Le « wokisme » : un mouvement « qui monte », et dont la supposée « infiltration dans le monde évangélique » en inquiètent plusieurs, « avec raison », estime Pascal Denault, pasteur et co-animateur de Coram Deo, « une émission qui porte un regard chrétien sur le monde »(1). Si le mot « wokisme » semble faire repoussoir, qu’y a-t-il derrière cette revendication d’un monde plus juste et fraternel ? Entre prophétisme biblique et risque d’une nouvelle religion, pasteurs et théologiens se positionnent pour la défense des marginalisés dans « Dieu est-il woke ? », un article paru sur le site Reformes.ch, le 04 avril 2022(2).

Extraits :

Effectivement, « le terme « wokisme » est devenu un mot repoussoir car tous les « ismes » appellent une idéologie», constate Josiane Ngongang, conseillère presbytérale d’une église réformée à Paris, et enseignante d’un module de formation théologique – en anglais – sur les «injustices raciales et la libération des systèmes d’oppression» [Racial injustice and freedom from systems of oppression. The people’s Seminary, Burlington, Washington, USA. Formation à distance (3). Bref: elle enseigne un contenu que d’aucuns qualifieraient de «wokisme», même si elle n’emploie pas le terme.

D’origine camerounaise et ingénieure, on lui demande parfois si elle est la femme de ménage, juste à cause de la couleur de sa peau. Pour elle, être «woke», selon cette expression d’argot afro-américaine des années 1930, consiste à être «éveillé au fait qu’il y ait des injustices raciales»(4). Repris lors des mobilisations pour les droits civiques, le terme a par la suite intégré les luttes anti-sexistes et anti-homophobes.

### Données fournies
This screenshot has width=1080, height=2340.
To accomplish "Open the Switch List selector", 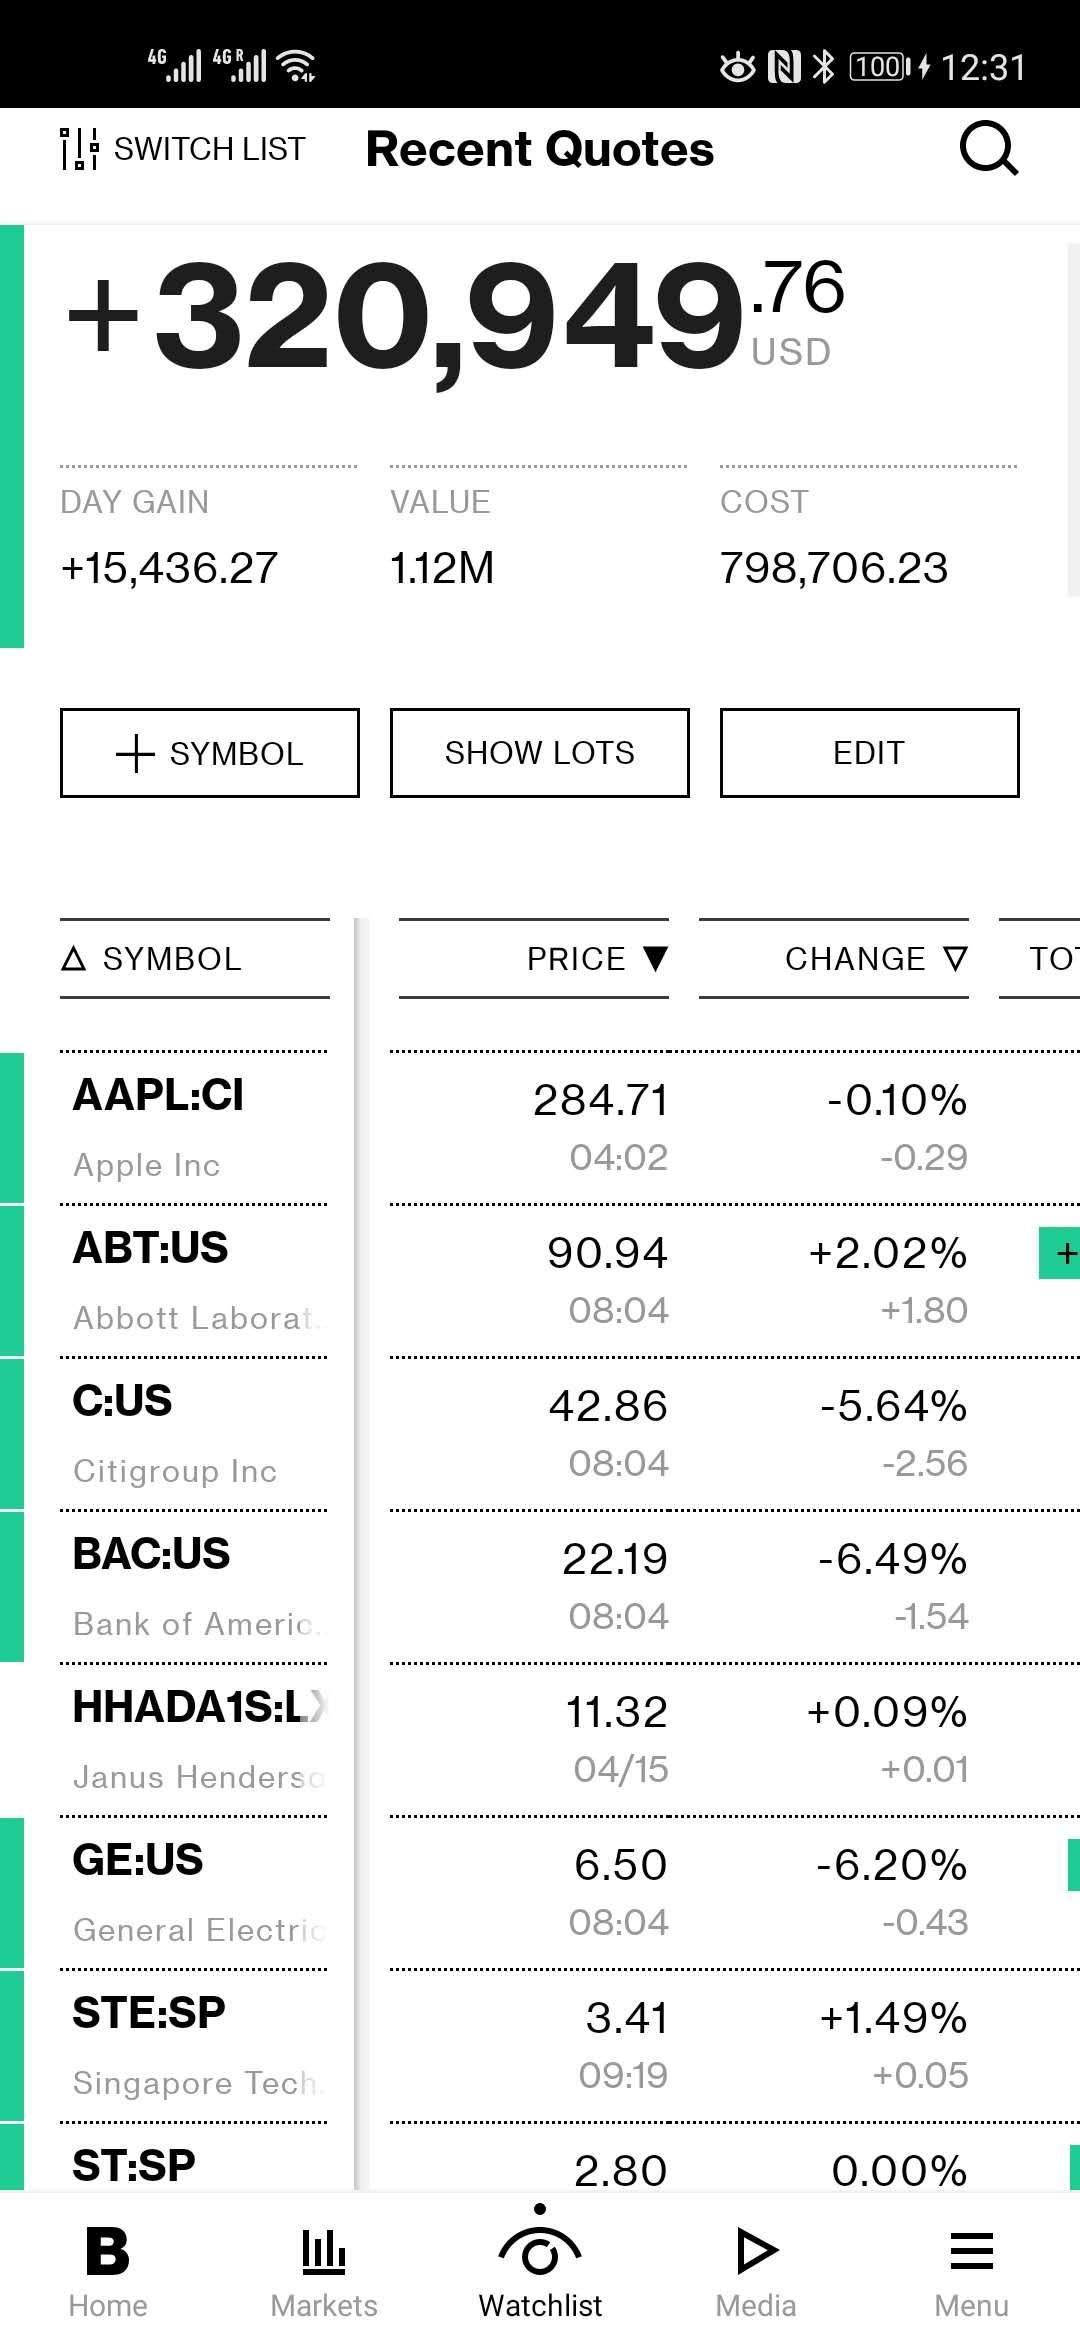I will pos(183,150).
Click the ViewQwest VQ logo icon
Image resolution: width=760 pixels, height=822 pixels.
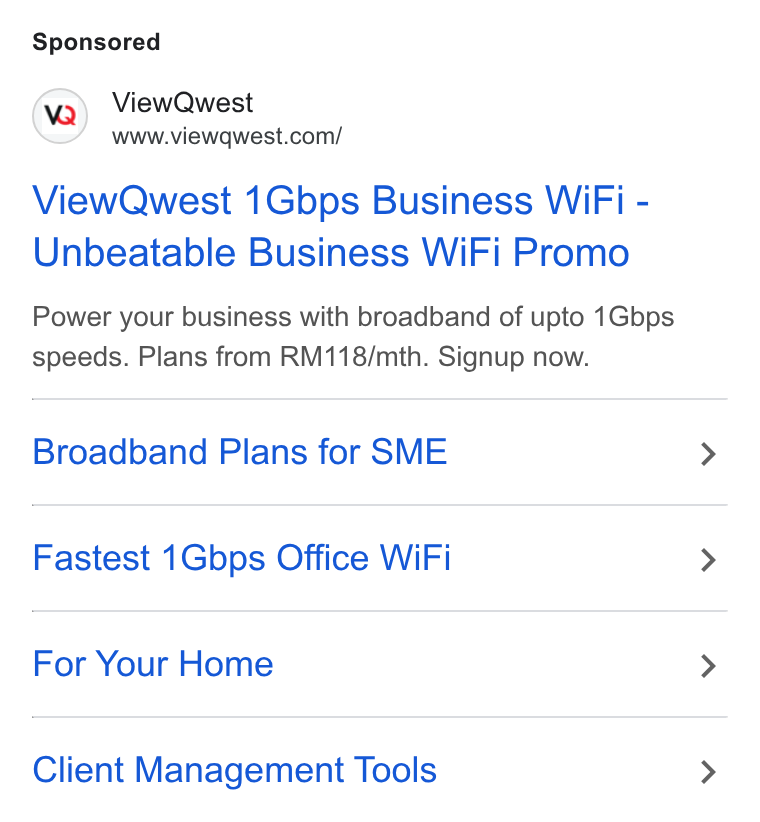(x=60, y=116)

### Consigne
Retapez à l'identique, s'il vous plaît, le passage de l'article sur le wokisme qui commence par « D’origine camerounaise et » et se poursuit jusqu'à « les luttes anti-sexistes et anti-homophobes. ».

### Réponse rédigée
D’origine camerounaise et ingénieure, on lui demande parfois si elle est la femme de ménage, juste à cause de la couleur de sa peau. Pour elle, être «woke», selon cette expression d’argot afro-américaine des années 1930, consiste à être «éveillé au fait qu’il y ait des injustices raciales»(4). Repris lors des mobilisations pour les droits civiques, le terme a par la suite intégré les luttes anti-sexistes et anti-homophobes.